## BEGIN Material for the task
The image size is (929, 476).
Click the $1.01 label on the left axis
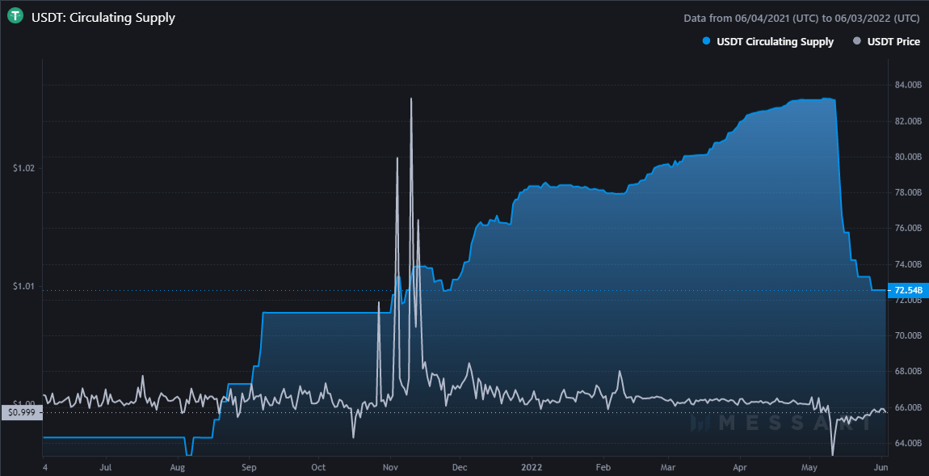click(x=22, y=286)
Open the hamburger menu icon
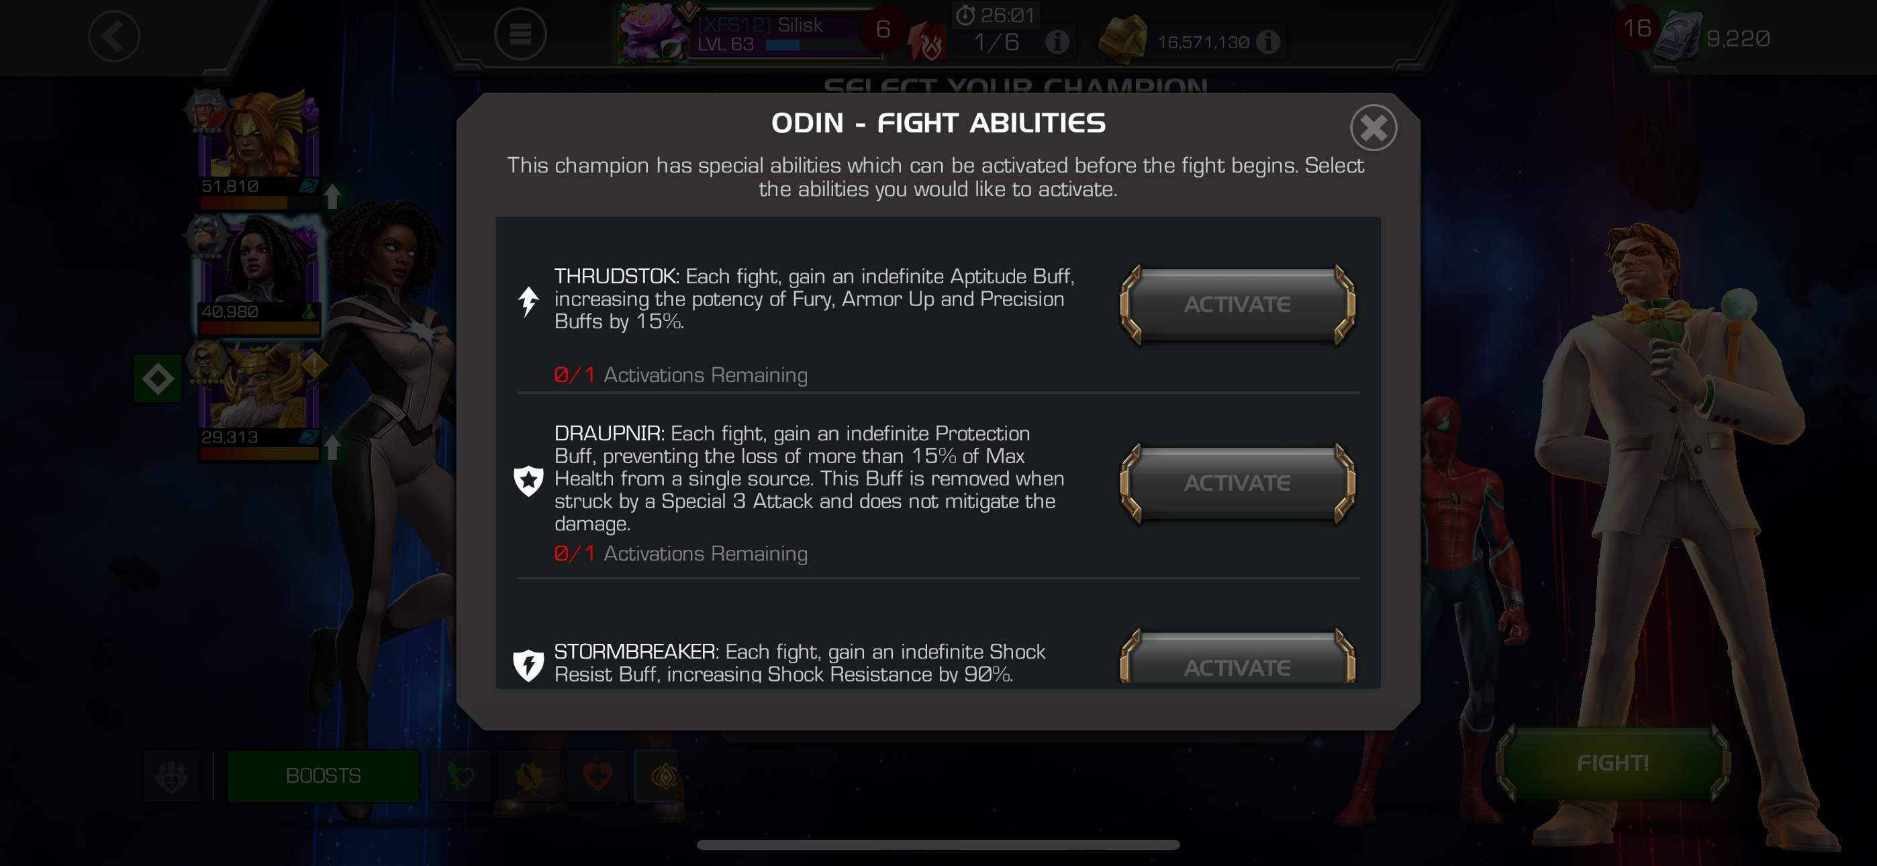The image size is (1877, 866). pos(520,34)
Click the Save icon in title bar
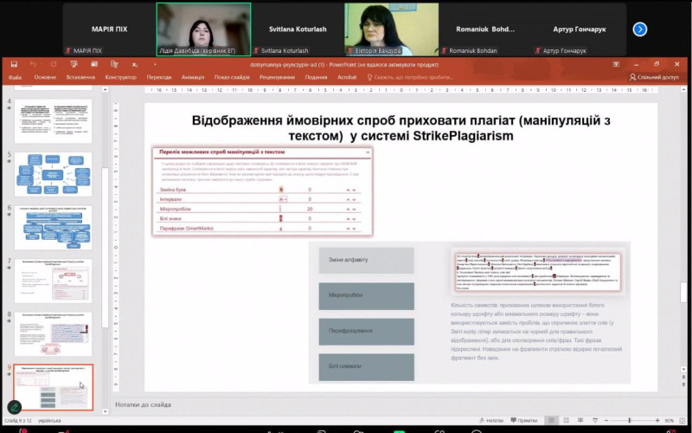Screen dimensions: 692x433 pyautogui.click(x=14, y=64)
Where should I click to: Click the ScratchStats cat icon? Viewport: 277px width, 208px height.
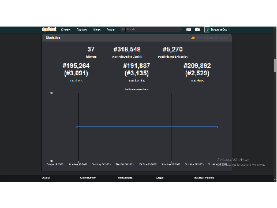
## END Material for the task
Reproduce the data from the line with "Open the hamburger menu icon" up to and including the final line, substituting "button" for every occurrence of "icon" and leaving all other text unchanged. Omit the pictures from your answer.

Open the hamburger menu button
The image size is (1877, 866). pos(520,34)
Click the Save button in title bar
Screen dimensions: 692x433 pyautogui.click(x=14, y=64)
Where should I click to: Click the ScratchStats cat button? Viewport: 277px width, 208px height.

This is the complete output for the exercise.